Two years ago today, my second article for LiveYourDream.org was published. I featured the stories of girls and women who were murdered by boys and men they have never met. The reason for their murders was simply rejecting sexual/intimate advances.

Since the initial publication, more rejection killings have occurred. I think about Caroline, Janese, Maren, Whitney, Tiarah, and Andrea all the time. Their faces, their names, and their stories will never leave me. I feel it is my responsibility to them, and to those who loved them, to make sure their stories are known and never forgotten. Their families will never forget them, so it is very important to me to ensure that we do not forget them either. 

Telling Their Stories

Mollie Tibbets made national headlines during July of 2018. The perpetrator told investigators that he saw Mollie out jogging, and began following her in his vehicle. Following alongside or behind her, he reported that Mollie grabbed her cell phone and warned him to leave her alone, or else she would alert the police. She then continued running away, and he followed. Mollie was no longer a human being, but prey to stalk and murder for the crime of her brazen rejection and asserting her boundaries. Mollie Tibbet’s cause of death was multiple sharp force injuries. She was 20 years old. 

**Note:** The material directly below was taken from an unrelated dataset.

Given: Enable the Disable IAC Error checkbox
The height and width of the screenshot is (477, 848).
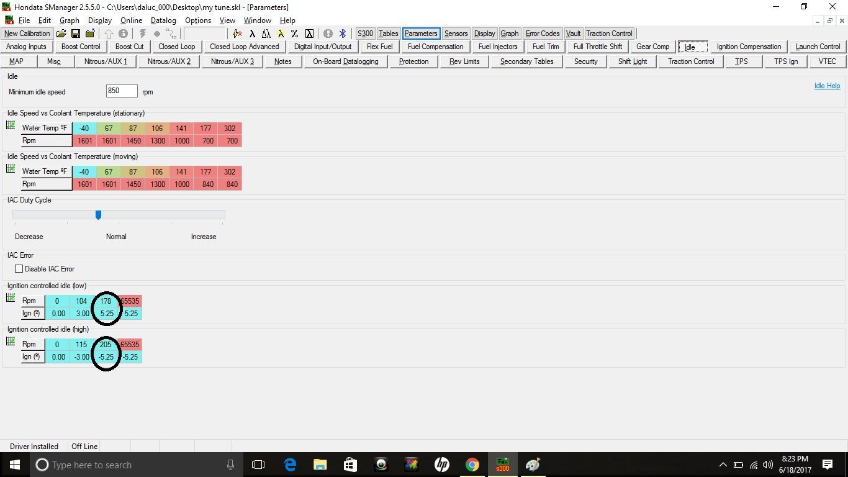Looking at the screenshot, I should pyautogui.click(x=19, y=269).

Bianca Devins was a 17 year old girl attending a concert in July of 2019. A 21 year old man stalked her to her location (shared on social media), and slashed her throat. He then took photos of her body, and posted them to social media and a popular messaging app. Afterwards, he attempted suicide. Police suspect that the reason was that Bianca was attending a concert with a male friend, and the murderer was angry because Bianca kissed the man she attended the concert with. She was then targeted by the “incel” community for being a “slut”. Her death was celebrated amongst this degenerate community, and photos of her corpse were sent to her mother and to the artist whose concert she was attending. The artist of the concert Bianca attended, a woman named Nicole Dollanger, made a public statement asking people to stop sending her photos of the nearly decapitated teenager. 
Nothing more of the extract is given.